Hristo Ivanov

Personal information
- Full name: Hristo Stefanov Ivanov
- Date of birth: 6 April 1982 (age 42)
- Place of birth: Pleven, Bulgaria
- Height: 1.76 m (5 ft 9+1⁄2 in)
- Position(s): Goalkeeper

Senior career*
- Years: Team / Apps / (Gls)
- 2000–2002: Spartak Pleven / 57 / (0)
- 2002–2009: Vidima-Rakovski / 44 / (0)
- 2009: Lokomotiv Mezdra / 11 / (0)
- 2010–2011: Montana / 51 / (0)
- 2012: Botev Plovdiv / 16 / (0)
- 2013–2016: Montana / 104 / (0)
- 2017: Oborishte / 13 / (0)
- 2017–2023: Etar Veliko Tarnovo / 127 / (0)

International career
- 2019: Bulgaria / 1 / (0)

= Hristo Ivanov (footballer, born 1982) =

Bulgarian footballer

Hristo Ivanov (Христо Иванов; born 6 April 1982) is a Bulgarian former professional footballer who played as a goalkeeper.
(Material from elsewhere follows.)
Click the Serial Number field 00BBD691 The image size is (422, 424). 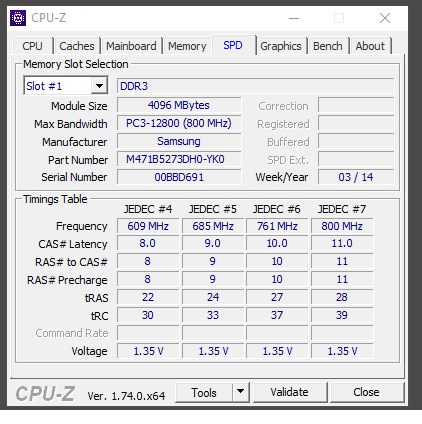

Ivanov previously played for Spartak Pleven, Vidima-Rakovski Sevlievo, Lokomotiv Mezdra, Botev Plovdiv, Montana and Oborishte.

==International career==
In August 2019, Ivanov was called up by Krasimir Balakov to the Bulgaria national team for the Euro 2020 qualifier against England and friendly match against Republic of Ireland. An unused substitute against England, he made his debut against Ireland on 10 September 2019 at the Aviva Stadium, Dublin, making him, at 37 years, 5 months and 4 days, the oldest Bulgaria debutant.